Continue the December 3, 2022 news summary on inflation relief checks, starting after its final sentence about the railway companies' refusal to offer paid sick leave.

• Supplied passage:
________________________________________

Inflation Relief Checks: summary news 3 December
Headlines: Saturday, 3 December 2022
- US adds 263,000 jobs in November, surpasses expectations
- Senate approves deal to avert railroad strike, but rejects 7 days of sick leave measure
- Supreme Court to hear arguements on Biden Student Loan Forgiveness Program
- SCOTUS keeps hold on Biden student loan debt cancelation in place. When the program could start
- Experts predicting a significant market adjustment in house prices
- Inflation is changing consumer habits this holiday season
- Fed Chair Jerome Powell will "moderate the pace of our rate increases" to avoid a recession
- More than 19M California residents continue to receive Middle-Class Tax Refunds
- Who is eligible for tax relief in South Carolina and Virginia?
- Social Security beneficiaries will soon see an 8.7% boost to their benefits payments
- Trucking companies struggle to attract and retain workers as wages fall
- Can you receive two Social Security checks in the same month?
Related news
Sen. Sanders remains committed to sick pay progress
Earlier this week Congress approved a bill to prevent railway workers going ahead with a planned strike. Workers had been looking for a pay rise and the introduction of sick pay for the first time. Although the railway companies did agree to a 24% pay rise for workers, they refused to budge on paid sick leave.

________________________________________

• Collected data:
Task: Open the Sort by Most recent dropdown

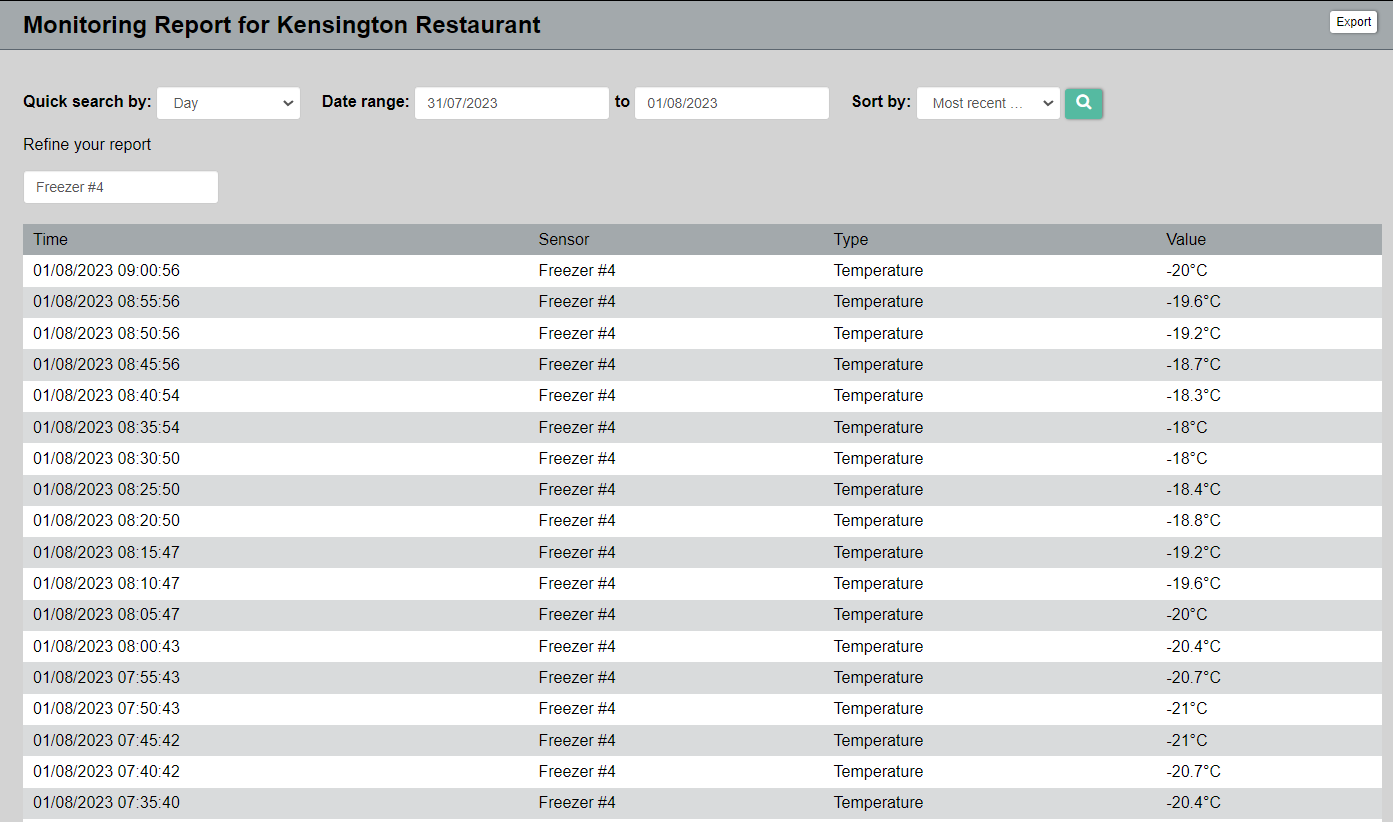Action: [988, 103]
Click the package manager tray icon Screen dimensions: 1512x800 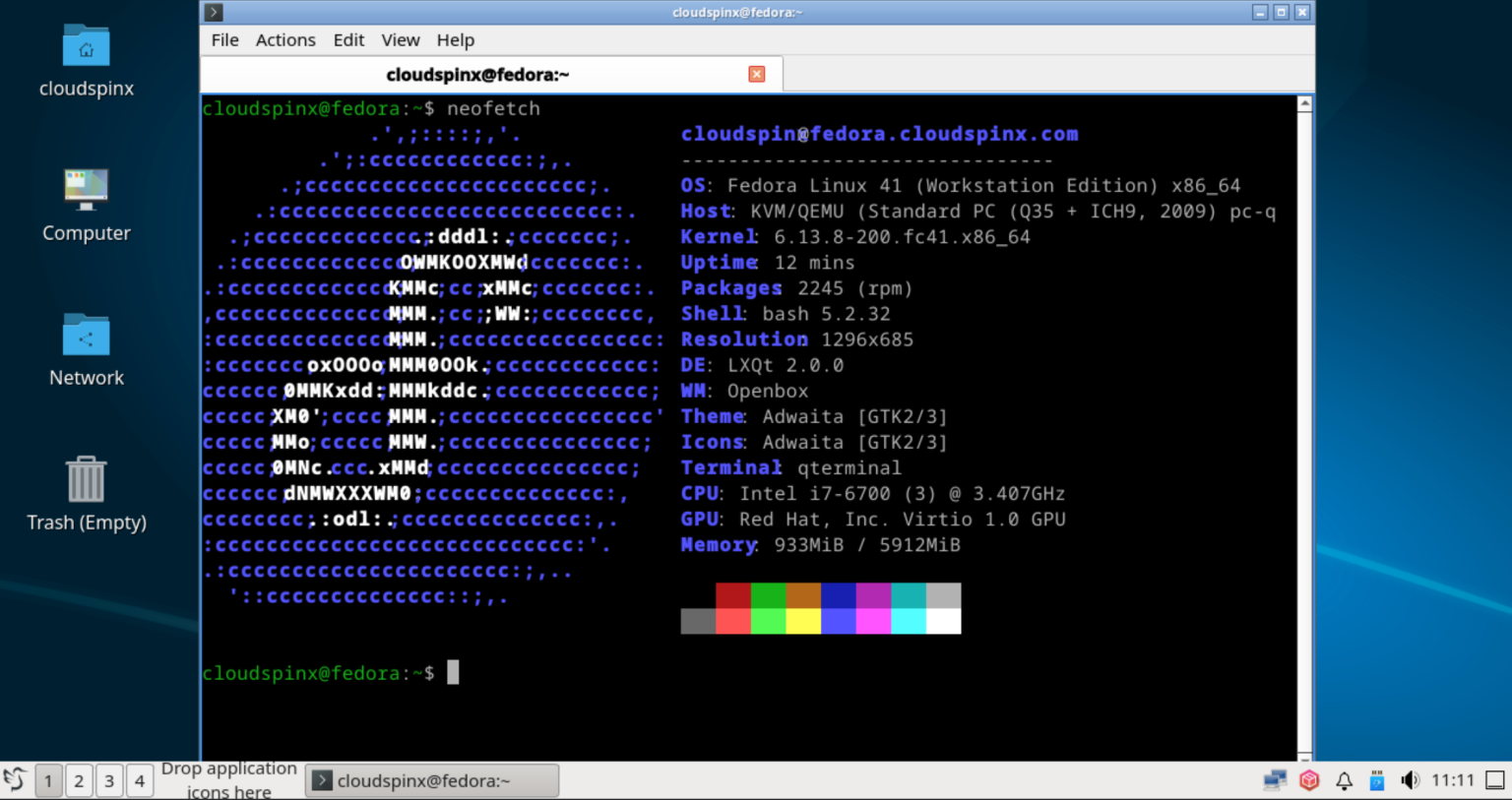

________________________________________

• Exercise response:
Sen. Bernie Sanders voted to support the bill preventing a strike, but reiterated that he will continue pushing for sick leave to be made a standard. "Let me be clear," he tweeted, "This struggle is not over."
The Supreme Court announced on Thursday that it will hear arguments on the legality of President Biden’s Student Loan Forgiveness Program on an expedited basis. However, the high court left in place the hold on the Department of Education discharging any student loan debt put in place by a lower court.
The White House had asked for the program to move forward while the various lawsuits against the program work their way through the courts. Maintaining the block comes as a setback for the Biden administration and borrowers looking for certainty.
What does this mean for borrowers waiting to hear about the relief?
Biden commits to continue sick pay fight
On Friday President Biden took the step of signing a bill into law that will prevent railroad workers from being able to strike next week. The dispute stems from a demand for paid sick pay for railroad employees, something that they do not currently have.
Biden may have squashed the planned strike action but has insisted that he remains committed to helping workers get sick leave. However it is not yet clear what the President intends to do, and whether he would want to offer it to all workers beyond just those involved in the railroad dispute.
Biden fails to secure sick pay for railroad workers
President Biden, previously heralded as one of the most pro-union Presidents in US history, has signed a bill preventing railroad workers from striking next week. Workers from four major unions have prepared a walk-out on 9 December due to a lack of sick pay for employees. They will receive a 24% pay rise as part of the compromise deal pushed through in Washington but will not receive the sick leave they demanded.
Biden signs bill banning railroad workers' strike
“The bill I’m about to sign ends a difficult rail dispute and helps our nation avoid what, without a doubt, would have been an economic catastrophe at a very bad time in the calendar."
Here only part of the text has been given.